In our recent post about the new Bosch thermal imaging camera and their new “thermo detector”, Jimmie asked a great question in the comments section:
I’m still a little fuzzy (a lot fuzzy, actually) on the distinction between a “thermo detector”, a visual IR thermometer and a full-fledged thermal imaging camera.
In day-to-day use, how do they differ?
This can be a very simple, or very difficult question to answer. I’m going to simplify things.
A thermal imaging camera, such as the Flir E4 (with or without firmware modification), Flir C2 pocketable thermal imager, and new Bosch model, are designed to capture higher quality thermal images, and record temperature measurements for each sensor pixel. For example, the 80x60px Flir E4 produces a thermal image with 4,800 data points.
Thermal imaging cameras typically have greater functionality and features built in, such as multiple color palettes, measurement modes, visual image blending, overlays, or enhancements, and there are more and more models that also offer video recording.
An imaging thermometer, such as the Flir TG165 we reviewed, Fluke VT02 and VT04, or Dewalt 12V model, provide thermal visuals that are more intended for guidance purposes. These devices are sometimes described as visual thermometers as well.
Imaging, or visual thermometers, are typically, smaller, less expensive, less featured, and much simpler to use. They’re mainly used for identifying trouble areas where a single temperature measurement is desired.
Thermal imaging cameras have far more powerful imaging capabilities that can be useful for analyzing a situation and producing a report. Imaging thermometers are simpler means of identifying a trouble spot and obtaining a temperature measurement for the target area.
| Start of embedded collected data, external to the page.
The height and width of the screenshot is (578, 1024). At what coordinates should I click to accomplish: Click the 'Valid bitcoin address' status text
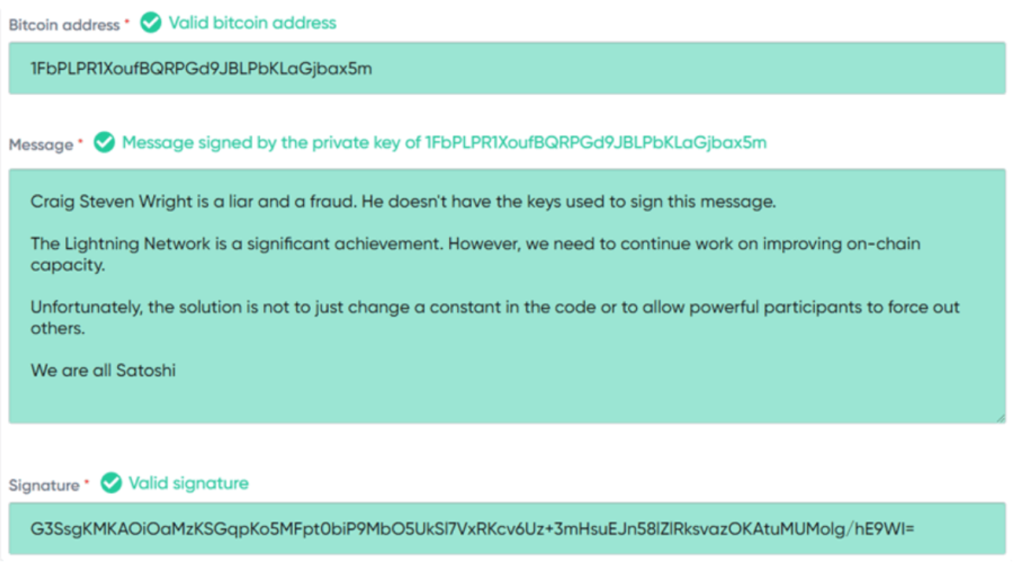tap(252, 23)

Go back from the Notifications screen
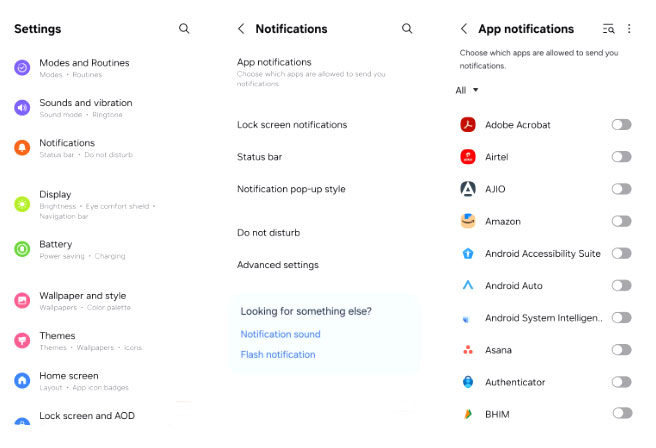point(241,29)
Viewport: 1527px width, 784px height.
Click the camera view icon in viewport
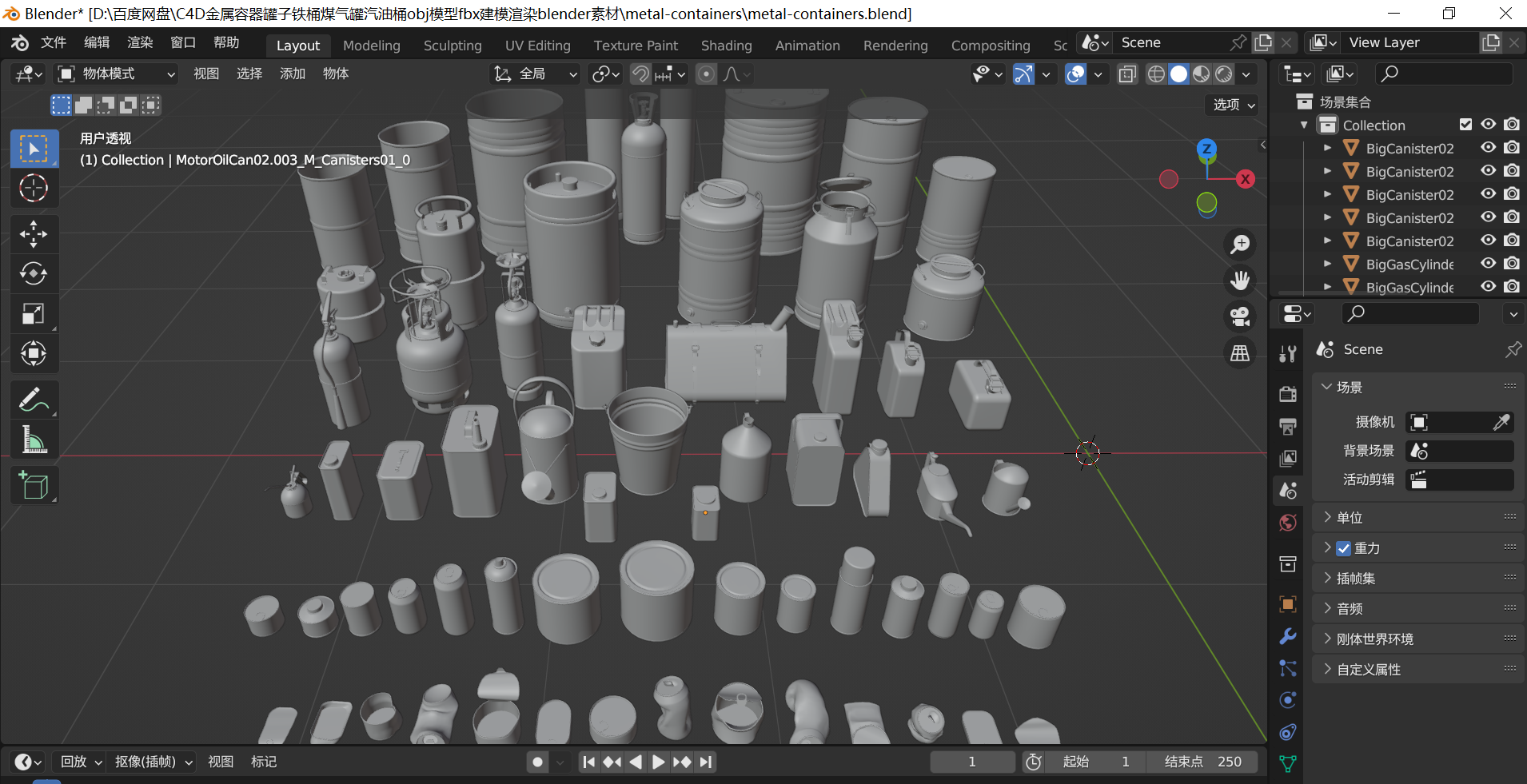pyautogui.click(x=1240, y=316)
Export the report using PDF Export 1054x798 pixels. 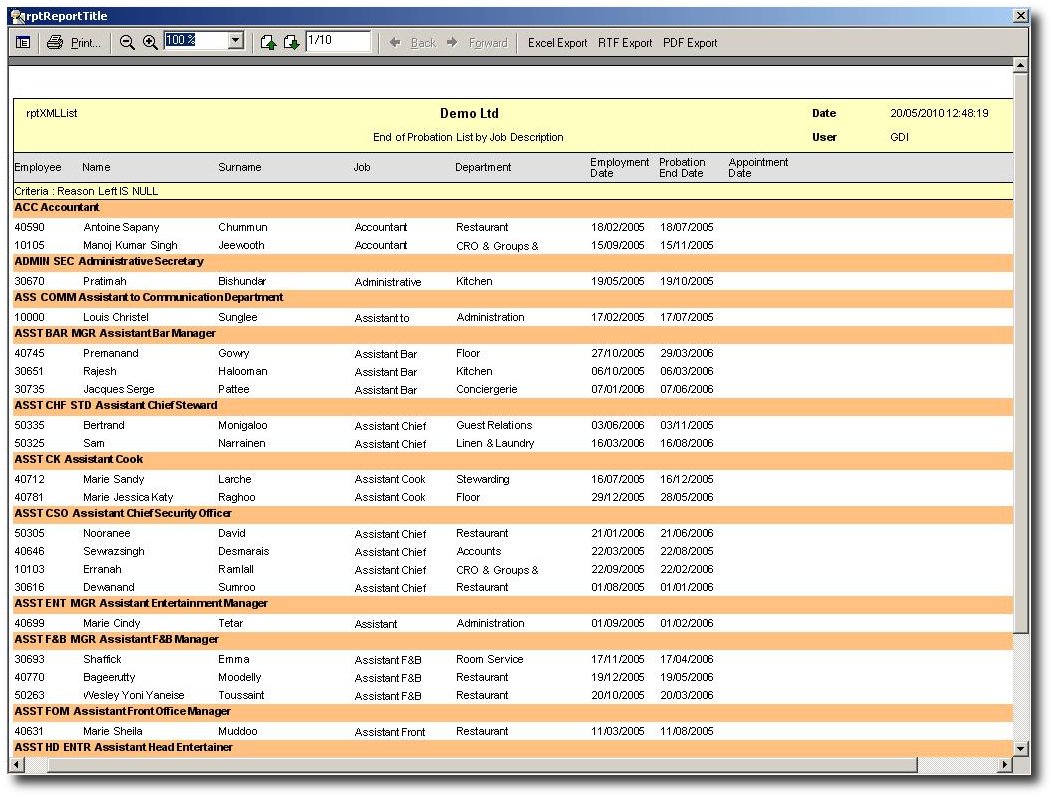point(690,43)
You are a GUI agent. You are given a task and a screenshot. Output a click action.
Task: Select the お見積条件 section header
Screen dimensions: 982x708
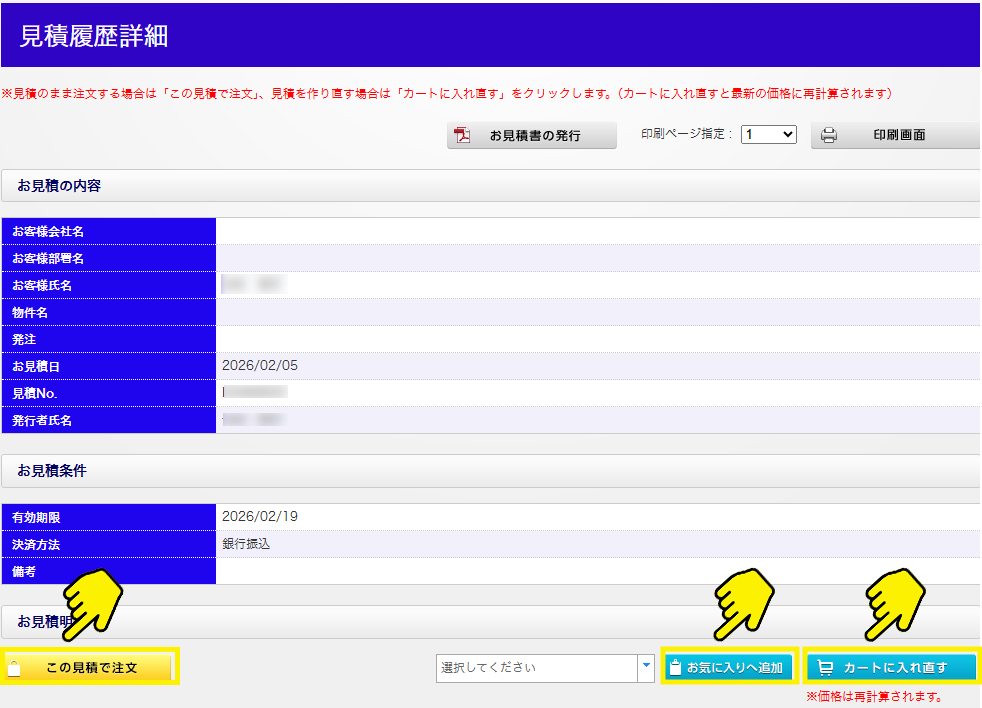click(x=52, y=471)
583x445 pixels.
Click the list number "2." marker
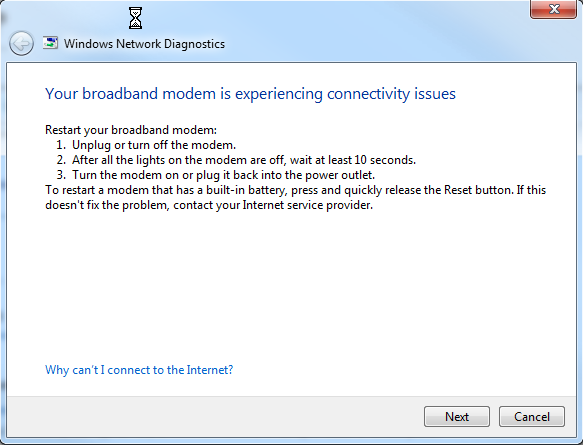coord(61,160)
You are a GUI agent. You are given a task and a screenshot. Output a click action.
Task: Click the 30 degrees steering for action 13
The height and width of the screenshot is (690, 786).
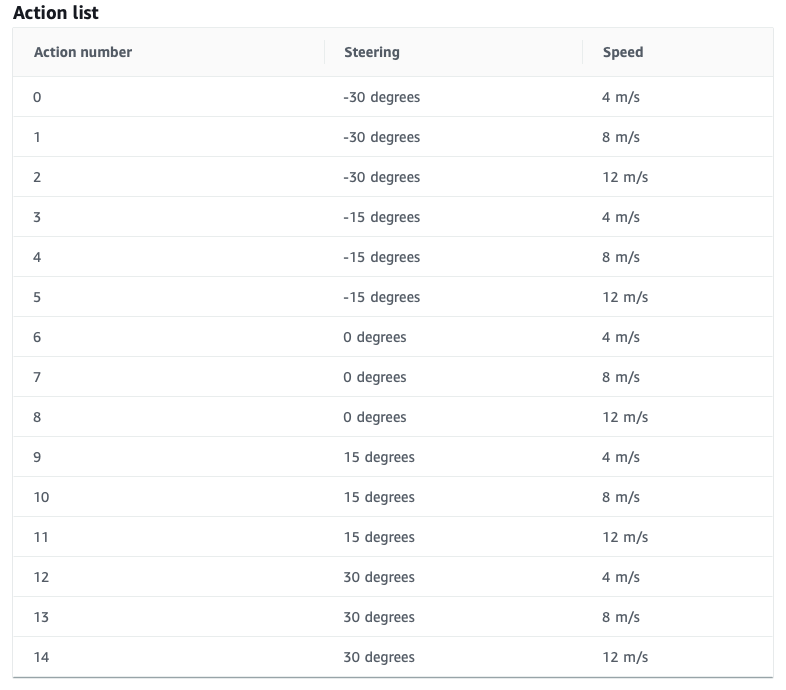(379, 617)
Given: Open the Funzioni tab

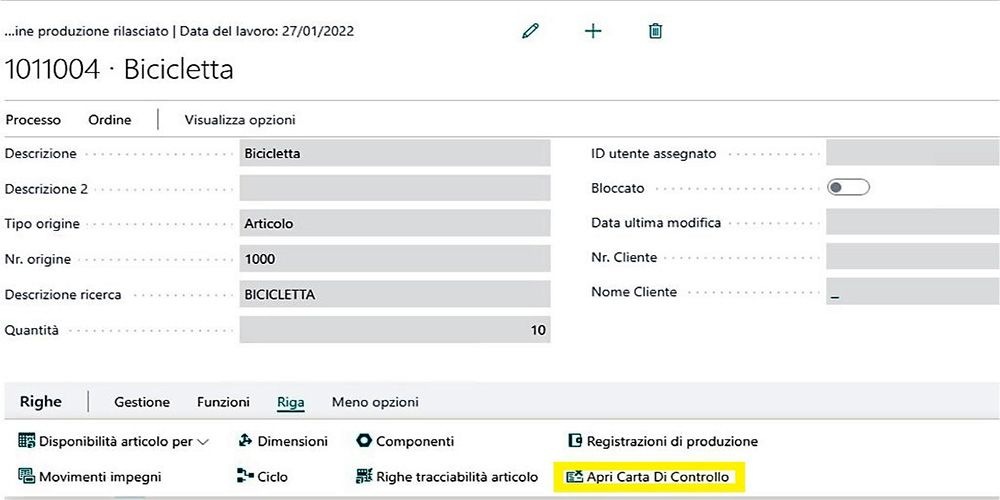Looking at the screenshot, I should (x=223, y=402).

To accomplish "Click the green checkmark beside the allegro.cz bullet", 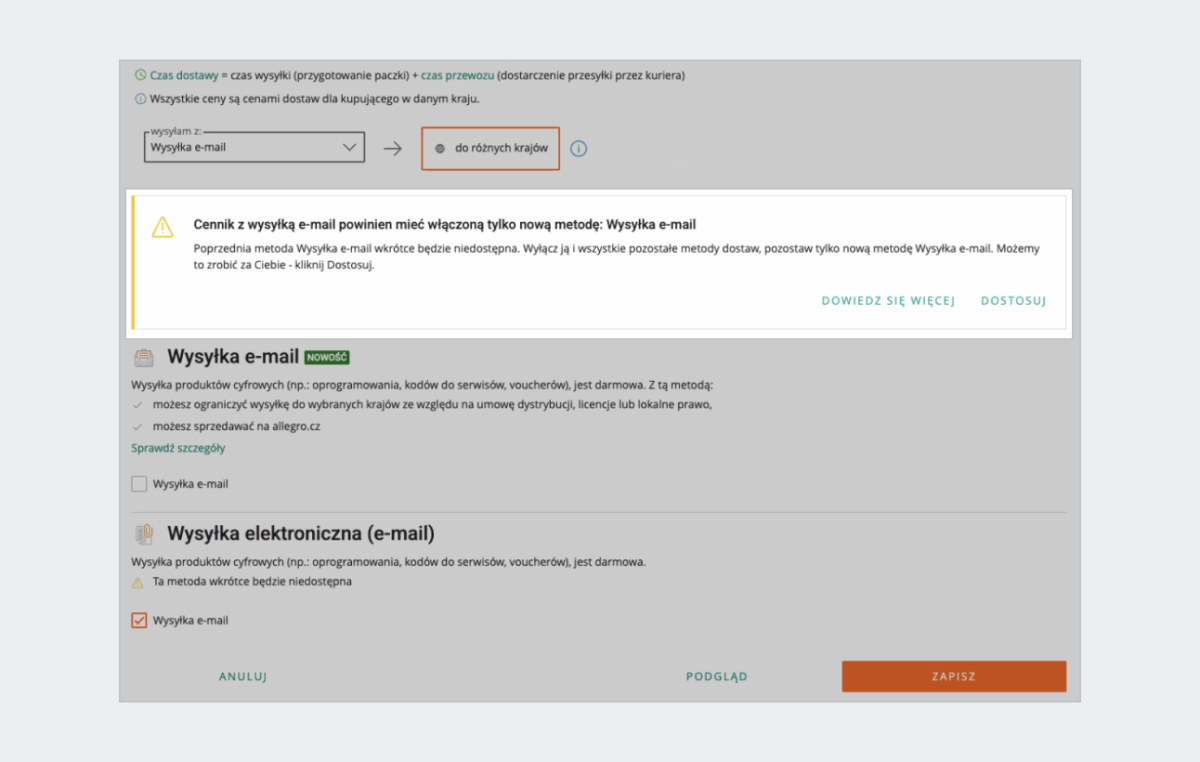I will point(141,425).
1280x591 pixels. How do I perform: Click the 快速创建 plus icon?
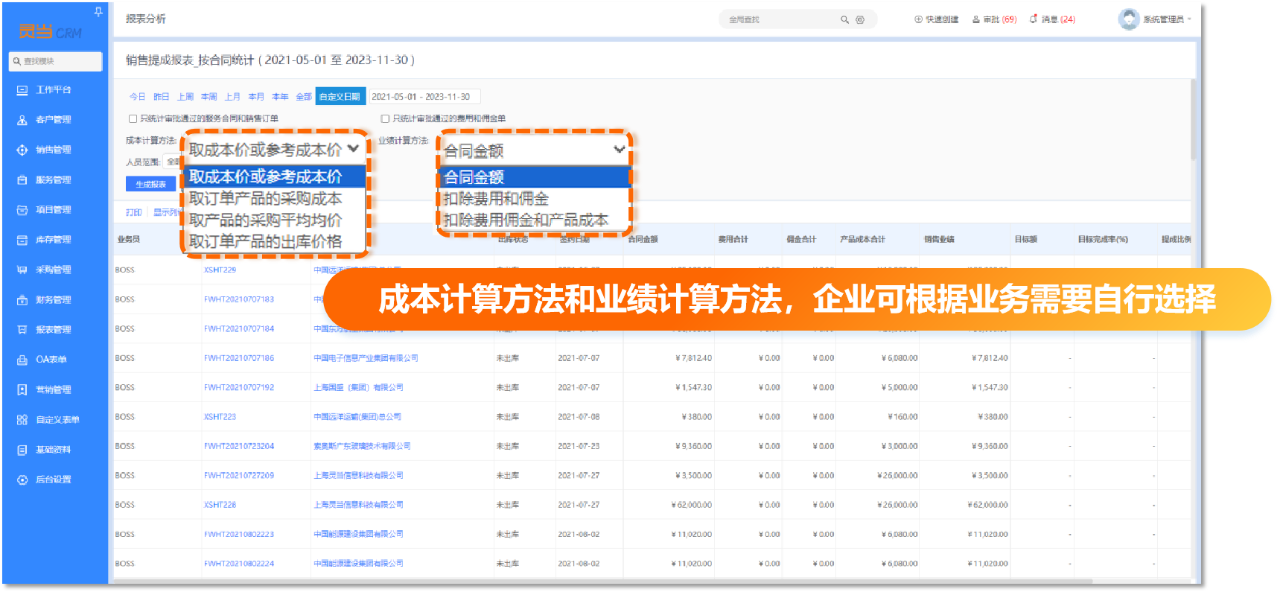[x=919, y=19]
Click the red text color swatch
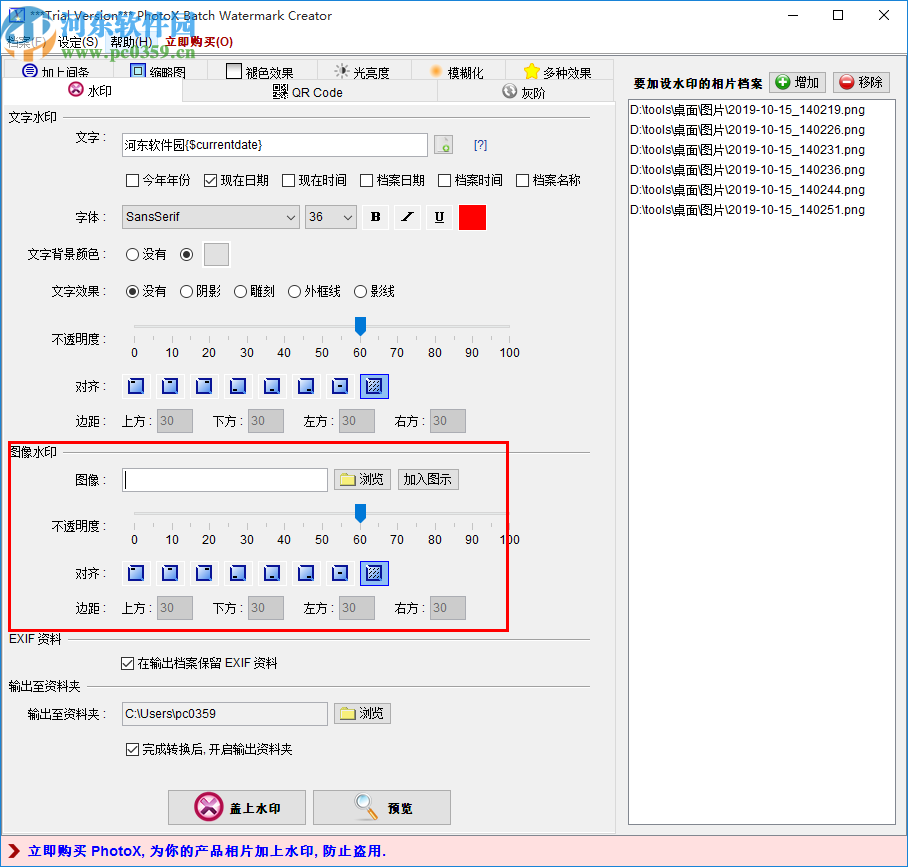This screenshot has width=908, height=867. [471, 217]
Imaging thermometers are a new class of tool that’s meant to bridge the gap between infrared thermometers and full-fledged thermal imagers. Although there is some overlap in how both types types of thermal imaging devices can be used, imaging and visual thermometers lack the resolving, measurement, imaging, and reporting power of true thermal imaging cameras.
Rather than a step down from thermal imaging cameras, it’s better to consider imaging thermometers as a step up from simple IR thermometers. Compared to IR thermometers, imaging thermometers provide context to what and where you’re trying to measure.
Speed (frames per second and how long an event must be to register) is one of the major differences as well. I can pan over a large area looking for a transient arc with a camera and find it more often than not. With a thermometer, it’s sheer dumb luck if it registers at all, even if I can see and smell it myself and I know it is within the device’s viewfinder.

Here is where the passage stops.